D.P. · 3 May 2013 at 17:24

Lightnix said:
As a scrubby CS student who is replying to this mainly as some kind of terrible alternative to revision, I would probably remove the ranf(); calls and pass those values in as arguments. Then you could test against whatever list of data you want, with a known list of outputs, and not have to do any crazy statistical anythings against the output of that function.

I appreciate the input but I don't think this approach would actual serve as a valid test. I know I can create unit tests for any sub-function and replace the call to ranf() with known values to test these sub-functions.

However, what I really want to test is if that function as a whole returns the correct results, i.e. normally distributed random number. The only way to test for this is to use statistical tests over large sample sizes.

You can remove the randomness, replace calls to rand/ranf etc. or use a fixed random seed to the same values are returned. However, you then fail to test the scope of the returned values.

E.g., it may so happen to be with the fixed seed and the extent of your testing by chance everything woks as expected. With a different seed (or after many additional calls to rand() the function gives an erroneous result.

D.P. · 3 May 2013 at 19:12

ZombieFan said:
Forgot about this thread

You don't have to export the data to use these methods. There are libraries available which you can use in your unit test project to check from within the code. For example, here is a C# library which performs a Kolmogorov-Smirnov test against a sample of data - http://www.extremeoptimization.com/...s.OneSampleKolmogorovSmirnovTest_Members.aspx

Do some digging and you will probably find a similar library in your language of choice.

yeah, that is my plan to find a suitable C++ library that doesn't have too many other dependencies (like to keep thing lean and clean without an large dependency tree).

Exporting the data would just allow it to be tested very easily in something like R.

D.P. · 3 May 2013 at 23:06

aln said:
I'd say thats an argument against TDD not unit testing, as long as you have some simple tests the infrastructure is there and you can add more later (which means "will never happen" in many companies).

That said, unit tests aren't really about helping you, they're about helping the guy who comes after you. Have you ever hit a new project you don't completely understand that has unit tests? I have, and I appreciated them.

We always write small example tests of functionality that show the code works in at least a couple of intended examples, showing new developers how the functions work etc, along with some comments and descriptions, but not a through set of unit tests.
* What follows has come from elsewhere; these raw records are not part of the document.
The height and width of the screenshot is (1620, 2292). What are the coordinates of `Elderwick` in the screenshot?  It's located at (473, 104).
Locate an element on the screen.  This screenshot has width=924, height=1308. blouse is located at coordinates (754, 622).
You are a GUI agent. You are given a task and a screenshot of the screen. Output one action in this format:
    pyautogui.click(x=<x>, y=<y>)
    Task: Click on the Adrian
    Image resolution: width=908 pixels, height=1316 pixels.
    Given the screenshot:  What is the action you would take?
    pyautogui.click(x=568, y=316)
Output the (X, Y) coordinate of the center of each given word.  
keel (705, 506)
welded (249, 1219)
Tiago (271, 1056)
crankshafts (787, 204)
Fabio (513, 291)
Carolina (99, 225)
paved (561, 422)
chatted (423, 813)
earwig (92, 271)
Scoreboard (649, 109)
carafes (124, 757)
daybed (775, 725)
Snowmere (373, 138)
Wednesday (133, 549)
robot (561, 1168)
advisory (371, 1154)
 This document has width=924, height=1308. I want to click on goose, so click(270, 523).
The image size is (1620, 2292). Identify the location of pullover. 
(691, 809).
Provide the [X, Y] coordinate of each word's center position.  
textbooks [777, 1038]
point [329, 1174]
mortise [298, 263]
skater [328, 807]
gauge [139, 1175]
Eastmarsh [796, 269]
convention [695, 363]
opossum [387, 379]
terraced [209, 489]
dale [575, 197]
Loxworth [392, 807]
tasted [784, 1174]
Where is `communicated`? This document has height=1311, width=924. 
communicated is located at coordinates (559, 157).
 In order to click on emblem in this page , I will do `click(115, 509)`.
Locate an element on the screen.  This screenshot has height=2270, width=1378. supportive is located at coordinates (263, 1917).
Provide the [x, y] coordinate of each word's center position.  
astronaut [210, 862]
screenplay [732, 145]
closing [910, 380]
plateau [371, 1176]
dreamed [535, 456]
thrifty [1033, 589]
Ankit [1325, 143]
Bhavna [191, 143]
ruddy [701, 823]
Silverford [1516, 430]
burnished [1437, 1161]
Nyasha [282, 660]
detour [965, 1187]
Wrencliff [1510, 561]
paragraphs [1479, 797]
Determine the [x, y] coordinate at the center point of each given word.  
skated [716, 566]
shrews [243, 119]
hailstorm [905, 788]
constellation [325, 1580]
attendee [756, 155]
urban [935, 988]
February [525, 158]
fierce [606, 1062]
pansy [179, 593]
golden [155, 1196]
I am not sure unit tests really work well as a form of documentation for new developers because seeing thousands of lines of repeated code that have inputs often designed to break the function is not very intuitive.

The bottom line that we care about is if the intended behavior of the complete system being correct, not whether some low-level functionality is correct which is implied by the higher level goal. Secondly is regression testing so changes can be comfortably made in the future with confidence, which puts more weight on unit tests.

Third is performance tests which seems to be completely ignored by the unit test philosophy. I made some unit tests for some code earlier in the week and everything behaved exactly as expected giving all the correct results. However, one thing I did not was the functions were taking a little longer than expected to compute. Spend some time looking at the code, profiling individual components and all looked fine. Turns out the the sign was flipped in a priority queue so the heuristic search behavior was acting as a worst-first search instead of best-first. the upside was that the correct result are returned but only after extensively searching the graph through all the worst possible result before coming to the correct answer.
Unit testing completely failed to find that bug as it was performance related.